Sänger Henning Krautmacher, der seit 1986 Teil der Höhner ist, verlässt Ende des Jahres die Band.
„Wir können das Jubiläumsjahr mit einer großen Sause 2023 beenden, da arbeiten wir gerade dran“, kündigte Krautmacher in seinem Abschiedsinterview Ende April an.
Wir haben mit dem Frontmann über den Ruhestand, das Bandjubiläum, Kölnkrimis und die Kunst, loslassen zu können, gesprochen.
Köln – Herr Krautmacher, es wird Ihr letztes Jahr mit den Höhnern auf der Bühne. 50 Jahre Höhner, und Sie hören auf…
Ich bin natürlich maßgeblich in die Vorbereitungen für dieses Jubiläum involviert. Von den verbliebenen Mitgliedern habe ich die längste Erfahrung. Was nicht heißt, dass die Urhöhner Peter Werner und Janus Fröhlich nicht im Hintergrund auch dabei sind. Nur die wissen, was 1972 war. Ich weiß ab 1986 alles. Das davor kenne ich vom Erzählen. Wenn ich am 31. Dezember aufhöre, bin ich im 37. Jahr dabei. Die Zeit, die mir jetzt noch auf der Bühne bleibt, nutze ich, um meinem Nachfolger Patrick Lück den Weg zu bereiten. Nicht, dass der seinen Job nicht könnte, sonst würde er da nicht stehen. Patrick ist Vollblutmusiker, Entertainer, ein super Sänger. Aber es gibt doch viele Erfahrungen, die ich noch vermitteln kann.

Einträge aus einem Zeige-Datensatz:
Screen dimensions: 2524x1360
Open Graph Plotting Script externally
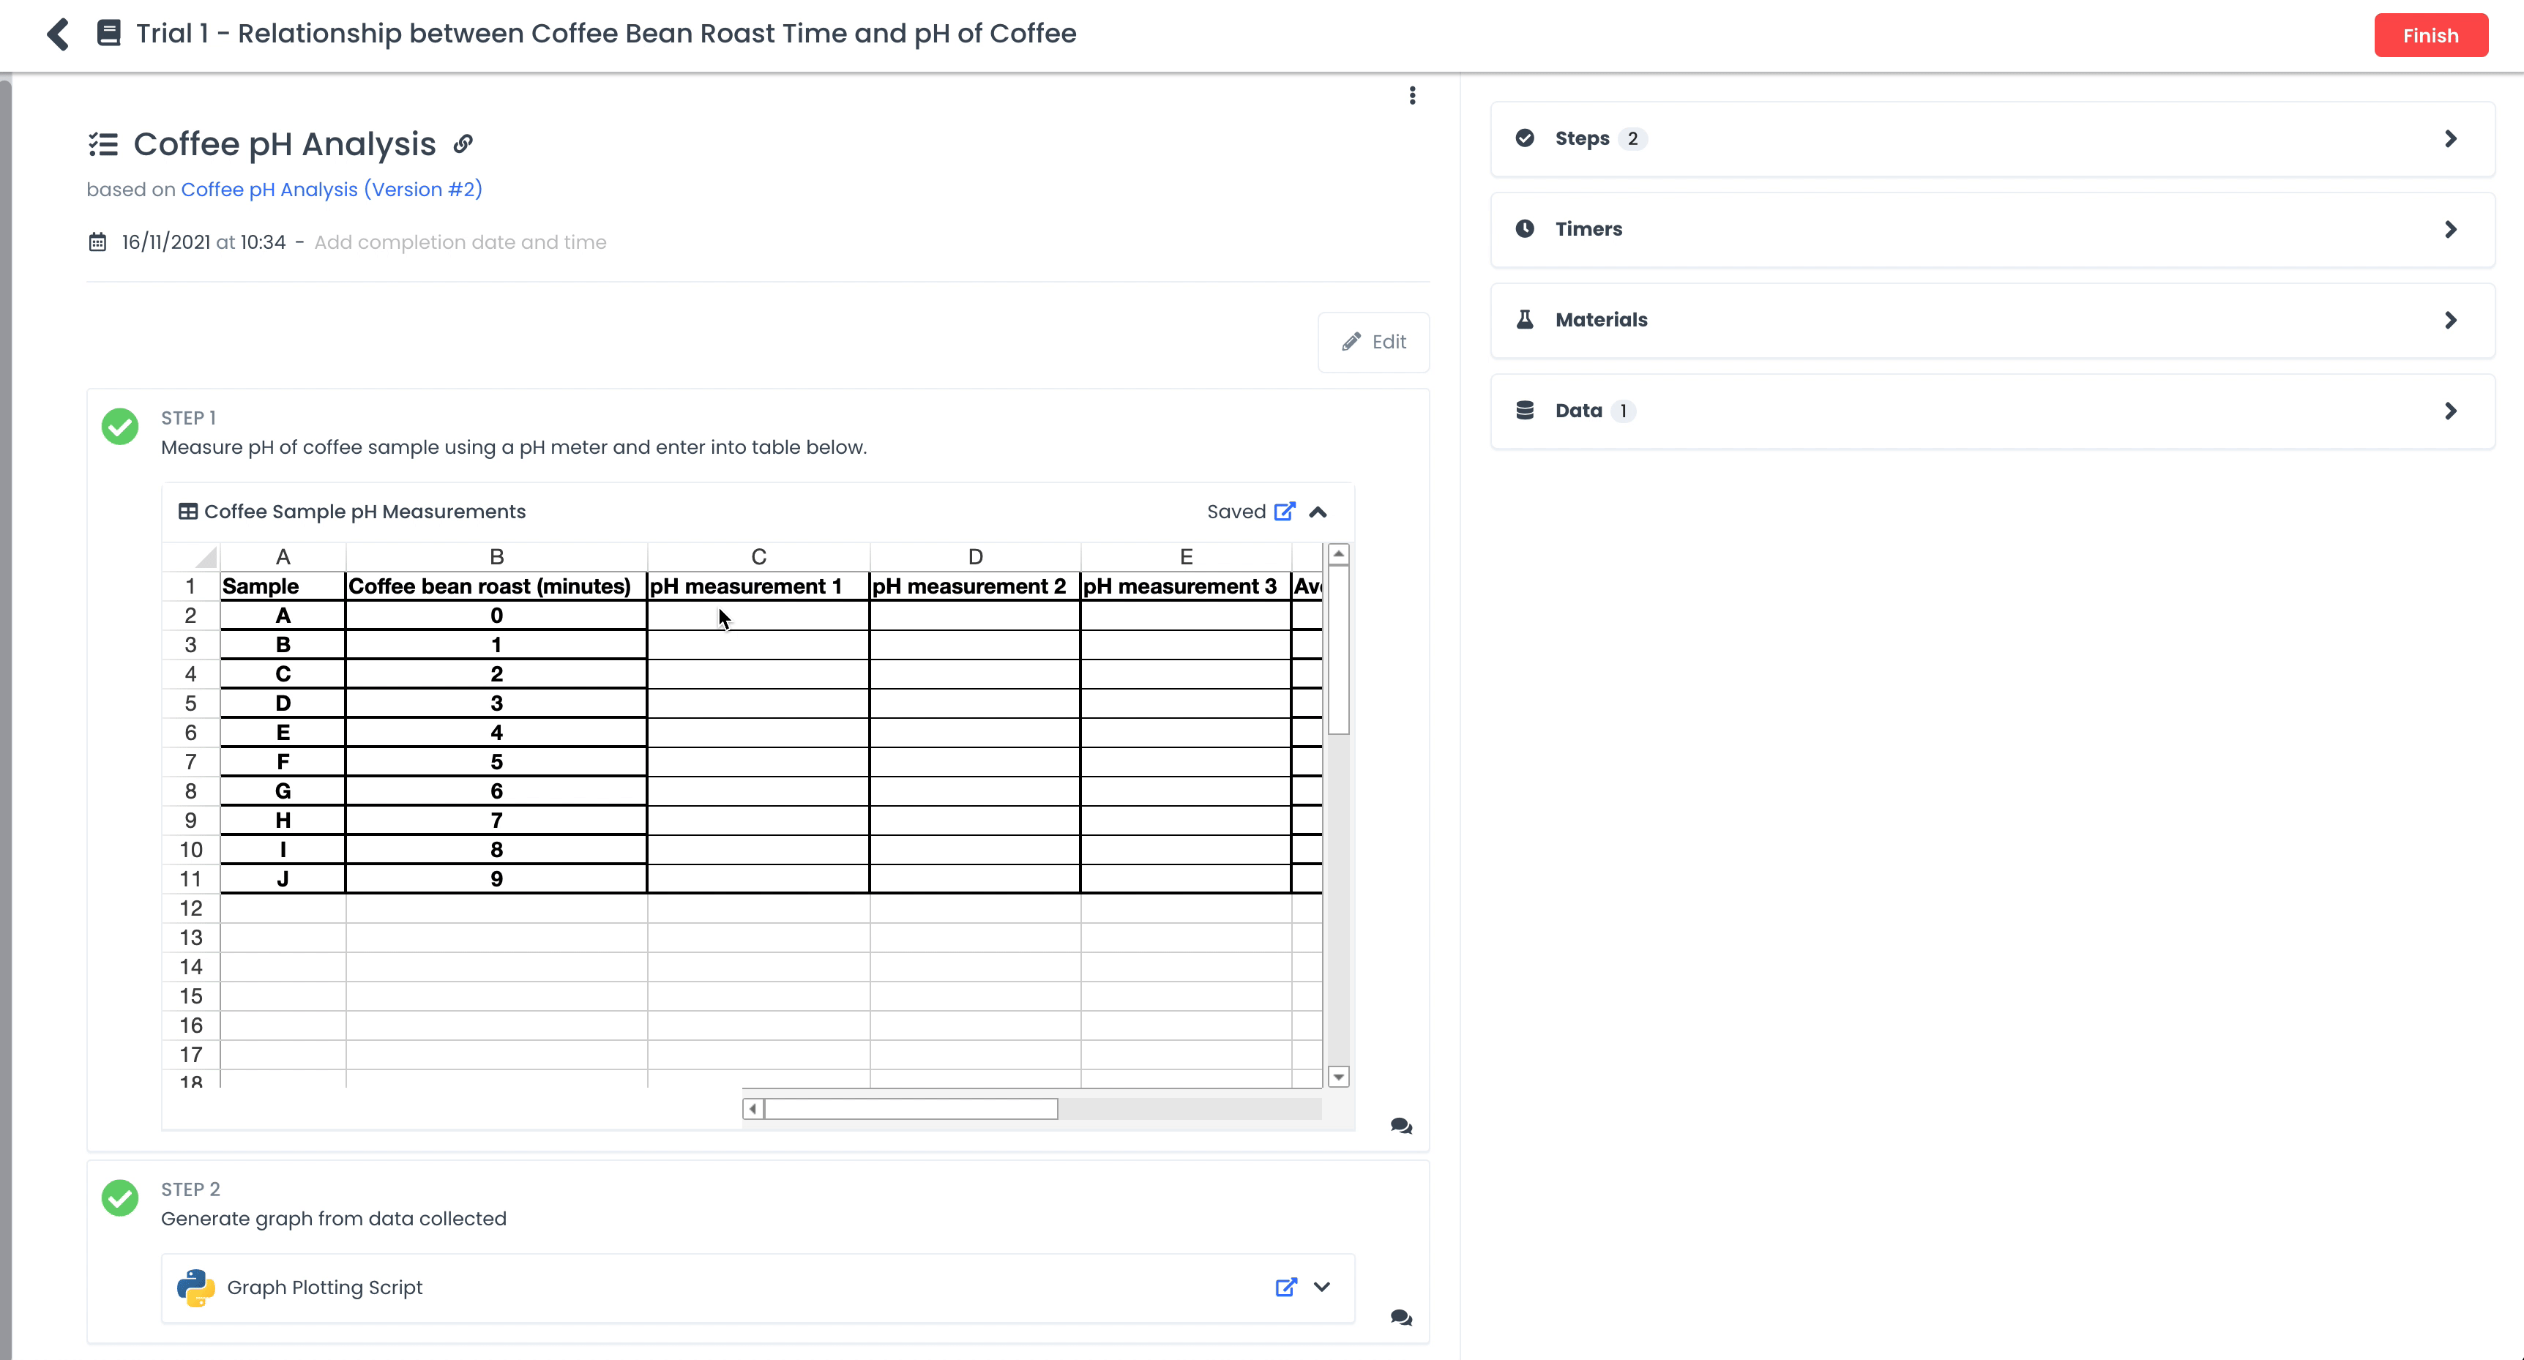pos(1286,1287)
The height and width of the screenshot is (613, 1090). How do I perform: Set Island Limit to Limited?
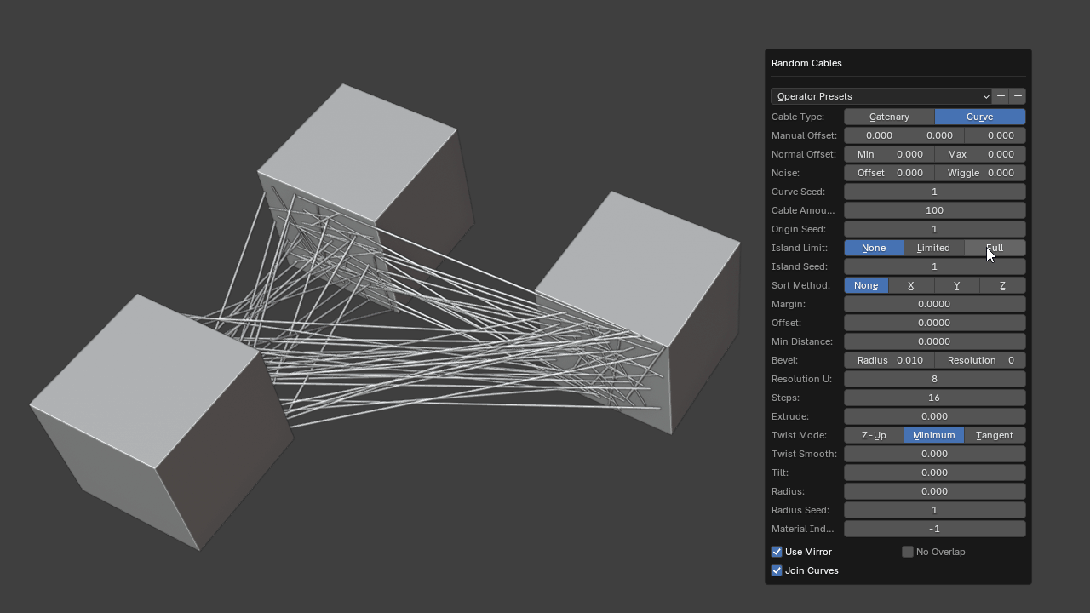[933, 248]
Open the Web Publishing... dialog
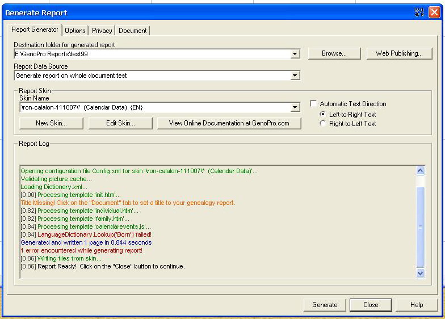 tap(399, 53)
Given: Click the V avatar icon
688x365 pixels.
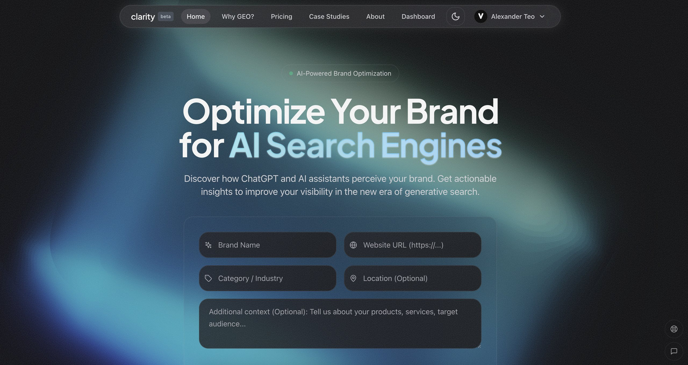Looking at the screenshot, I should [x=480, y=16].
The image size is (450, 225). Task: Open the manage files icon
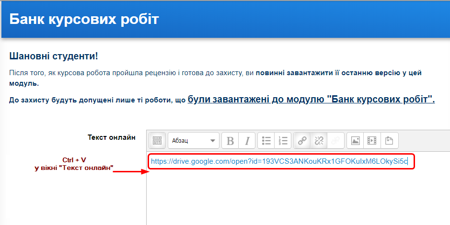[389, 141]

◆ Aufgabe ◆
Gib aus dem Interview mit Henning Krautmacher den Abschnitt wörtlich wieder, der mit den Worten „Köln – Herr“ beginnt und nach „noch vermitteln kann.“ endet.

◆ Lösung ◆
Köln – Herr Krautmacher, es wird Ihr letztes Jahr mit den Höhnern auf der Bühne. 50 Jahre Höhner, und Sie hören auf…
Ich bin natürlich maßgeblich in die Vorbereitungen für dieses Jubiläum involviert. Von den verbliebenen Mitgliedern habe ich die längste Erfahrung. Was nicht heißt, dass die Urhöhner Peter Werner und Janus Fröhlich nicht im Hintergrund auch dabei sind. Nur die wissen, was 1972 war. Ich weiß ab 1986 alles. Das davor kenne ich vom Erzählen. Wenn ich am 31. Dezember aufhöre, bin ich im 37. Jahr dabei. Die Zeit, die mir jetzt noch auf der Bühne bleibt, nutze ich, um meinem Nachfolger Patrick Lück den Weg zu bereiten. Nicht, dass der seinen Job nicht könnte, sonst würde er da nicht stehen. Patrick ist Vollblutmusiker, Entertainer, ein super Sänger. Aber es gibt doch viele Erfahrungen, die ich noch vermitteln kann.